For decades, scientists have detailed how humanity is degrading Earth and its natural systems. Biodiversity loss is now acknowledged by international governments and industry bodies such as the UN PRI as a systemic risk. The events of the last twelve months have indeed brought the reality of our relationship with nature into the spotlight, highlighting that not only climate change, but biodiversity loss presents challenges that require a radical shift in thought, action and investment. But what is the role of investors in this shift, and alongside risk, could there be opportunity?
Earlier this year, the independent review on the Economics of Biodiversity – the Dasgupta Review – made clear that humanity’s current engagement with the natural world is endangering our economies, livelihoods and well-being. Biodiversity loss is not just an ecological issue, it is an economic issue. All economic activities depend on ecosystems and the services they provide. Over half of global GDP – $44trn of economic value generation – is moderately or highly dependent on ecosystems and its services. The World Economic Forum reports that $8trn of gross value added (GVA) is generated from the three largest sectors that are highly dependent on nature: construction ($4trn), agriculture ($2.5trn), and food and beverages ($1.4trn). Financial returns ultimately rely on nature’s returns.
The Review underscored the critical role the global financial system will play in enabling a more sustainable engagement with the natural world. That is, in order to balance humanity’s demands with nature’s supply on a sustainable basis, a significant reorientation of financial flows and better management of nature-related financial risks and uncertainty is needed. Given that financial flows supporting identifiably ecological harmful activities – as highlighted recently by Global Canopy’s Little Book of Investing in Nature or UNEP’s recent report that around $5trn per year of global subsidies are directed to harmful practices, the current scales of global finance are currently firmly tilting in one direction: An unsustainable direction. On the other hand, investments in conservation and restoration of ecosystems and their biodiversity range at around $100bn per year – equivalent to around 0.1% of global GDP – small, relative to estimates of what is required to prevent further declines in biodiversity.
But those scales can be altered. First, evidence matters. It is widely accepted that measuring changes in biodiversity is more complex than measuring climate change; company disclosures on how they impact biodiversity and the natural world are patchy at best, and non-existent at worst. ESG data providers will be encouraged to fill the gap. But, for an issue as complex as nature, the data potentially used to direct trillions of dollars’ worth of capital flows must be based on the best science we can muster if unintended consequences are to be avoided.
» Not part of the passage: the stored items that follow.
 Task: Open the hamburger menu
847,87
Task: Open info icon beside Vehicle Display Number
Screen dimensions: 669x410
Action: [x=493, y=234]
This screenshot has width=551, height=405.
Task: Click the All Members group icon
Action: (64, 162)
Evidence-based frameworks uniting science and sustainable finance, combined with systematic data collection, technology and transparency from business, will be key. The rise of geospatial data, remote sensing, and multiple growing data lakes to capture quantitative data points and aggregate them with more power than ever before means that connecting activities and their impacts can finally be revealed. As highlighted in the Dasgupta Review, transparency of impact, supported by innovations like AI and spatial data, can close the data gap.
Second, there is a role to play for disclosures and in setting effective conventions. The Dasgupta Review highlighted the importance of disclosures in building out understanding and awareness among private actors, and to provide consistent and transparent information to global markets. Disclosure regimes such as the forthcoming SFDR demand new levels of insight and transparency of investors on behalf of their investee companies when it comes to biodiversity and deforestation.
Finally, as with climate-related investments, measurement may actually herald the birth of a new asset class, this time with pro-nature outcomes. Long-standing barriers – be it tangible returns, readily available projects, or robust data – to private investments may then become available to balance the scales in favour of both nature and returns. The mechanisms suggested by the Dasgupta Review – blended finance, pooled funds, nature bonds or broader sustainable investing may all become beneficiaries for innovative investors.
Combined with this, international organisations, for example the recently formed Taskforce on Nature-related Financial Disclosures (TNFD) – which aims to build awareness and capacity on Nature-related dependencies, impacts, and financial risks among financial institutions – are encouraging greater engagement with investors and broader financial market participants alike.
Ultimately, improved understanding and management of nature-related dependencies, impacts, and financial risks has the potential to further unlock financial flows that achieve twin aims: both enhancing natural assets, and supporting sustainable economic activities. The result could be a paradigm shift in capital allocations at scale – one that is positive for investors, and for nature.